UNIVERSITY PARK, Pa. (WTAJ) — New artificial intelligence programs are popping up rapidly and some can do your homework.
Programs like ChatGPT are making this form of plagiarism easier for students, but it’s raising a slew of ethical concerns for teachers.
“What’s recently happened is the development of these things that we call large language models, sometimes LLMs,” Assistant Professor at the Penn State College of Information Sciences & Techology School Shomir Wilson said.

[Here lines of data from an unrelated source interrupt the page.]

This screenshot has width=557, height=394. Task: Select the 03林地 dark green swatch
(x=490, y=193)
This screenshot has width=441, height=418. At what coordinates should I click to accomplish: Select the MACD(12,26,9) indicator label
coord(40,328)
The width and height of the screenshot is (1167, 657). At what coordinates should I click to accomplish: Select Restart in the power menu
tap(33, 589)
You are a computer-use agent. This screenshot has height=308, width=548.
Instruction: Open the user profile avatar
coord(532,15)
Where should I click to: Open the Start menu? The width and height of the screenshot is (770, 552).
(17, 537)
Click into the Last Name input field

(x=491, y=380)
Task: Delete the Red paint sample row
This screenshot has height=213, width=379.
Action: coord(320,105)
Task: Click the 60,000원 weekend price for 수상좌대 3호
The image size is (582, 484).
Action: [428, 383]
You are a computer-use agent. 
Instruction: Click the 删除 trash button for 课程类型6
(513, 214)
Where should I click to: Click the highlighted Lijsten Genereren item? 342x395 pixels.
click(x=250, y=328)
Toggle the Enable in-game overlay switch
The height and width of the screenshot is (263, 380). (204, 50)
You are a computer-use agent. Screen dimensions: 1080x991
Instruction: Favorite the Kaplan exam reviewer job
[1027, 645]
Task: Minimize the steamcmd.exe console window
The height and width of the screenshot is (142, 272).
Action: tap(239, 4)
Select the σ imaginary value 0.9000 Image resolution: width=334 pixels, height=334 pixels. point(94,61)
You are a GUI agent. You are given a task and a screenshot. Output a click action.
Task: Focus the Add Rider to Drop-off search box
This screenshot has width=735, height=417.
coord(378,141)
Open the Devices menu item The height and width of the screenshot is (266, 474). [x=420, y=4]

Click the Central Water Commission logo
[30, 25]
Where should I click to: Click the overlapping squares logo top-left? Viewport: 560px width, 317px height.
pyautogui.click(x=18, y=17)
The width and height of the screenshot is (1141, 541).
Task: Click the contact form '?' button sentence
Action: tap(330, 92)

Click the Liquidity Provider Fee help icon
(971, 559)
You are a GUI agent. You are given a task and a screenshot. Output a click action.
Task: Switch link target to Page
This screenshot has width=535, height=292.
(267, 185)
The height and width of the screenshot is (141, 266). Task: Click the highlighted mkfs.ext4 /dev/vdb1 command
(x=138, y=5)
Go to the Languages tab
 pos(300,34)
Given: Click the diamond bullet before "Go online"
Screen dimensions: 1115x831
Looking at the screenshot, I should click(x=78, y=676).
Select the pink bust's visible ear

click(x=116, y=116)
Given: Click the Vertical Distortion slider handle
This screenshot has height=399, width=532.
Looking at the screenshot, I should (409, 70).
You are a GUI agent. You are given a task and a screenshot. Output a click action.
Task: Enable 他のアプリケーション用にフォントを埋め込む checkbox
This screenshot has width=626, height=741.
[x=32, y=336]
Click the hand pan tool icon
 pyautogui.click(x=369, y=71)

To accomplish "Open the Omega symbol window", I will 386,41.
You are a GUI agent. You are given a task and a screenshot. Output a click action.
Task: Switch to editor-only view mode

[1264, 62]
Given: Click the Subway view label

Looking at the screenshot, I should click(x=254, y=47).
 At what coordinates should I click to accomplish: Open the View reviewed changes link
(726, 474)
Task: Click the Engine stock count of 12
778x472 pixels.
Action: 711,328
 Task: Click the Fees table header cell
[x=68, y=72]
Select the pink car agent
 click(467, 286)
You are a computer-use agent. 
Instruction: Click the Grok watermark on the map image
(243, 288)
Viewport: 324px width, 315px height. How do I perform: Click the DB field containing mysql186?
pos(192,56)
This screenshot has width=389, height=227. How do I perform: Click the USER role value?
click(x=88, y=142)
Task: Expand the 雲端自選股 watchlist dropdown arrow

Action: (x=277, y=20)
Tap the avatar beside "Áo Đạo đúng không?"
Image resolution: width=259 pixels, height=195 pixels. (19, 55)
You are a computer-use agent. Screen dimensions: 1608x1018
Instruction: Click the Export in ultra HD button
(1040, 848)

Wilson said LLMs are large statistical models of how words follow each other in language.
“They’ve been trained on huge volumes of text typically gathered on the internet and what they’re able to do, with some tweaking, is behave as a chatbot,” Wilson said.
Wilson said there’s a growing concern amongst schools where some students have used LLMs to do their assignments.
“These large language models do make it easier to generate text with some concerns again about accuracy,” Wilson said. “That introduces concerns that students might not be learning how to write as well as they should.”
Wilson said there are ways to get a sense that this information would be plagiarized. You could use a plagiarism check on the internet, but there’s no certainty.
“You can get some idea of how similar a document is to something generated by a large language model,” Wilson said. “But not enough to really say, ‘Yes, this is definitively from that.'”
These programs aren’t all bad. Wilson said there are some benefits from using the technology; like for a draft or a summary of information.